▶ [DATA IN THIS EXERCISE]
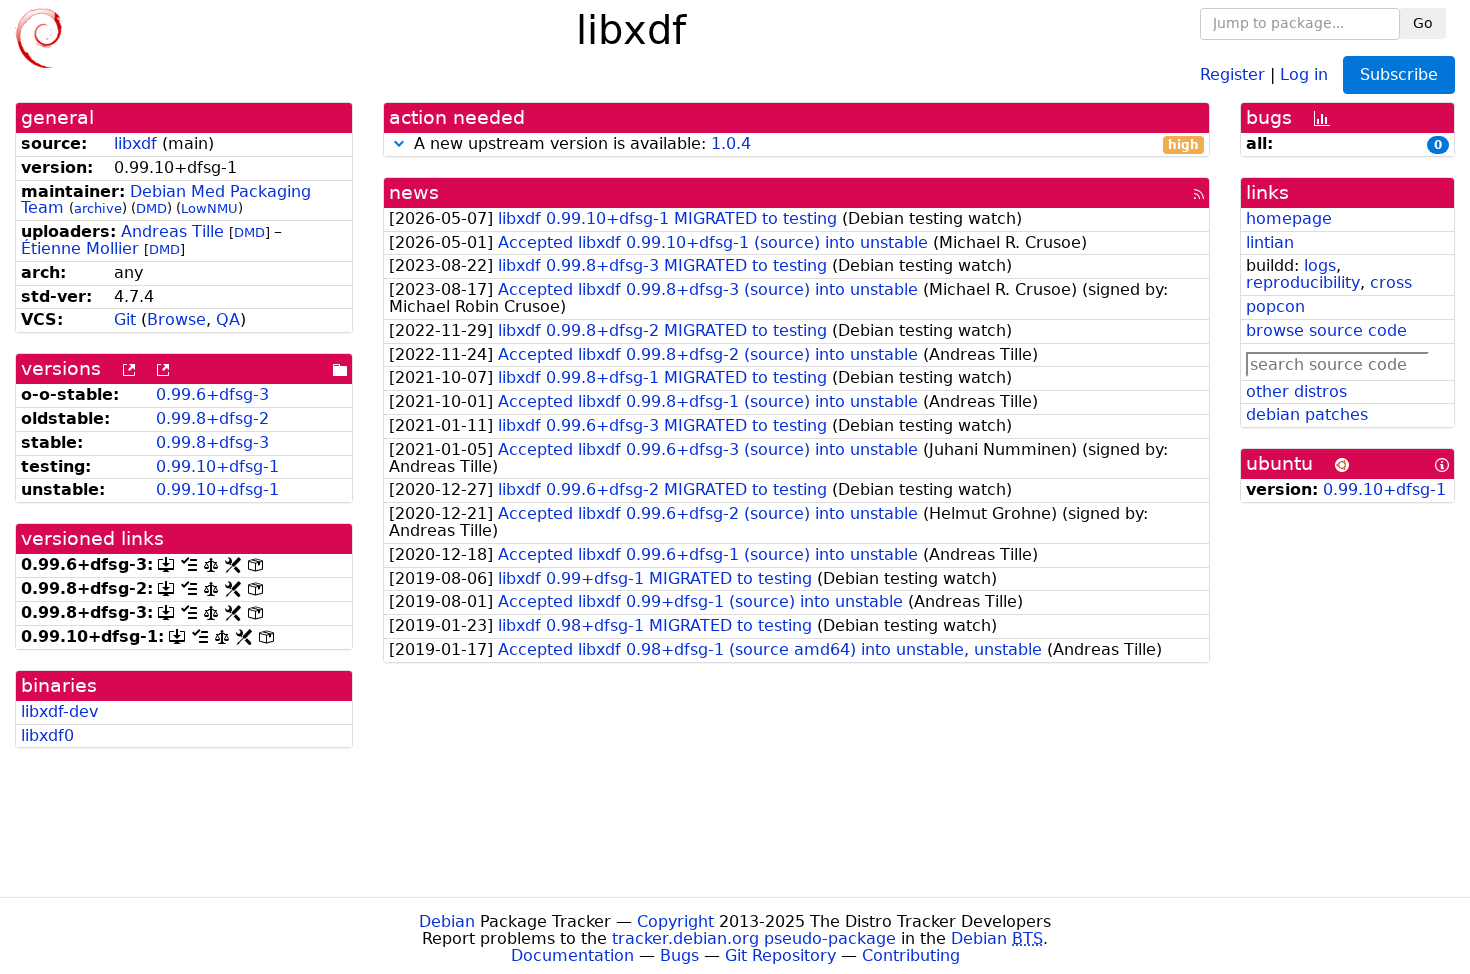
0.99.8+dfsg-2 (212, 418)
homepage (1289, 218)
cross (1391, 282)
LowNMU (209, 208)
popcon (1275, 306)
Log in (1304, 73)
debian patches (1307, 414)
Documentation (572, 955)
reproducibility (1303, 282)
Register (1232, 73)
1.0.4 (731, 143)
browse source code (1326, 330)
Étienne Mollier (80, 248)
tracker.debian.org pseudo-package (754, 938)
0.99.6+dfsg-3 (212, 394)
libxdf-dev (59, 711)
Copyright (675, 921)
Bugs (679, 955)
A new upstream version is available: (804, 144)
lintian (1270, 242)
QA (228, 319)
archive (98, 208)
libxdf (135, 143)
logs (1320, 265)
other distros (1296, 391)
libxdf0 (47, 735)
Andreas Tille (172, 231)
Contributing (911, 955)
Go (1423, 23)
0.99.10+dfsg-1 (217, 466)
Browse (176, 319)
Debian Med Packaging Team (166, 200)
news (414, 192)
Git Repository (780, 955)
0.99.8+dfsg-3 (212, 442)
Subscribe (1399, 74)
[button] (399, 143)
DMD (151, 208)
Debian (447, 921)
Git (125, 319)
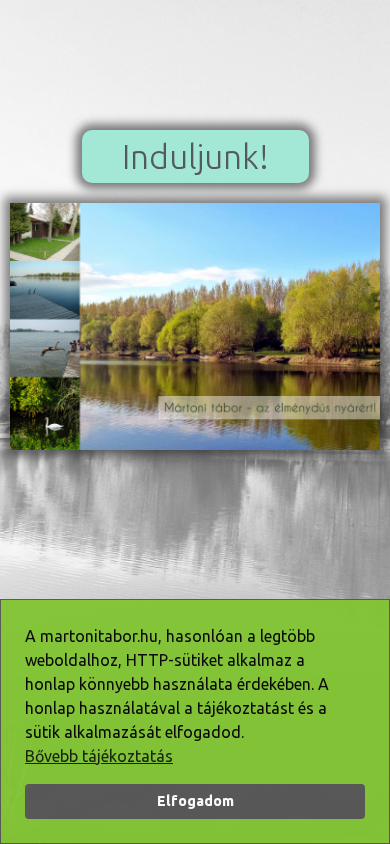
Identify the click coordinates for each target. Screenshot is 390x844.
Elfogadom (195, 801)
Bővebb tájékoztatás (99, 756)
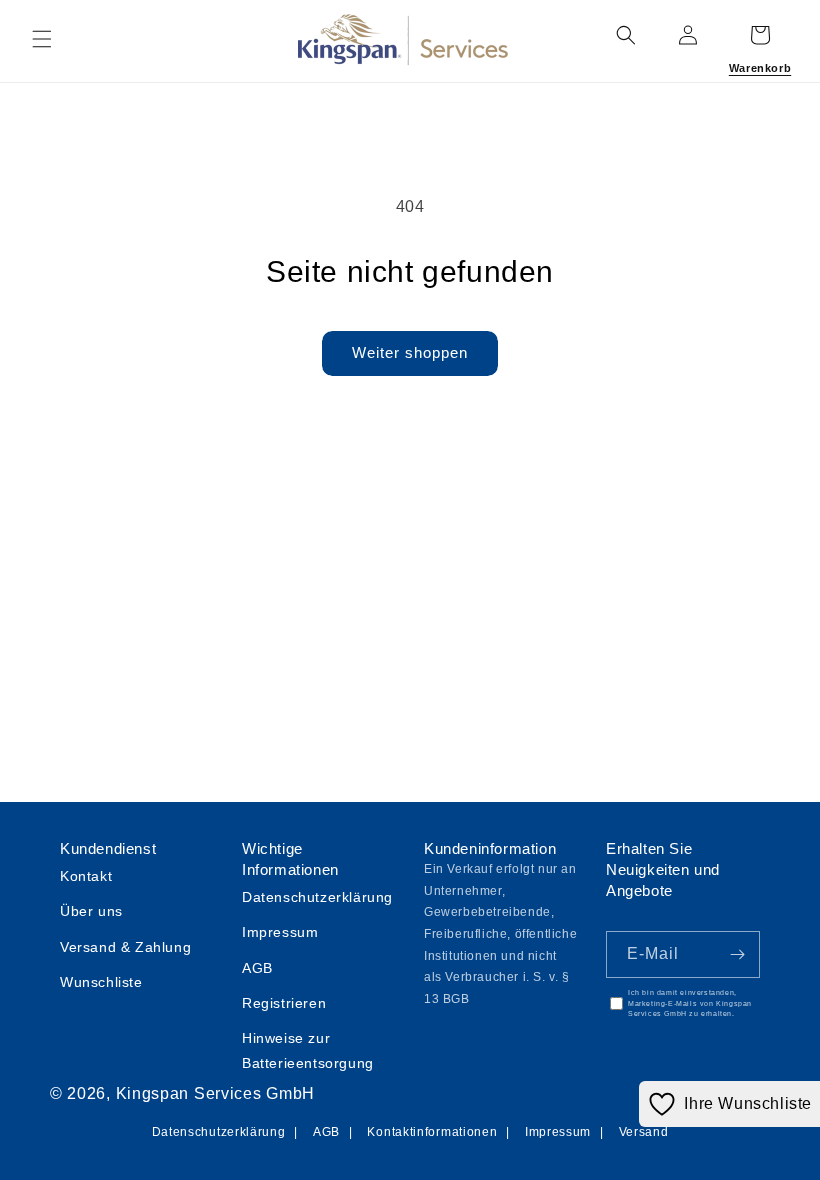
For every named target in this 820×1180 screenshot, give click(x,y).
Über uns (91, 911)
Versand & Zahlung (125, 947)
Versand (644, 1132)
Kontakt (86, 876)
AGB (257, 968)
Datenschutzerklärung (317, 897)
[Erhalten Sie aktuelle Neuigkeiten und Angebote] (737, 954)
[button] (42, 39)
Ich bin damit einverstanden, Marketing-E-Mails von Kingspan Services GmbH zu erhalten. (690, 1003)
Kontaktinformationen (432, 1132)
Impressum (280, 932)
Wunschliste (101, 982)
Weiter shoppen (410, 352)
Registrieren (284, 1003)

▶ [PROBLEM TO WORK ON] Your response must be one number, namely how many lines of the data contain the string "target".

▶ [YOUR RESPONSE] 2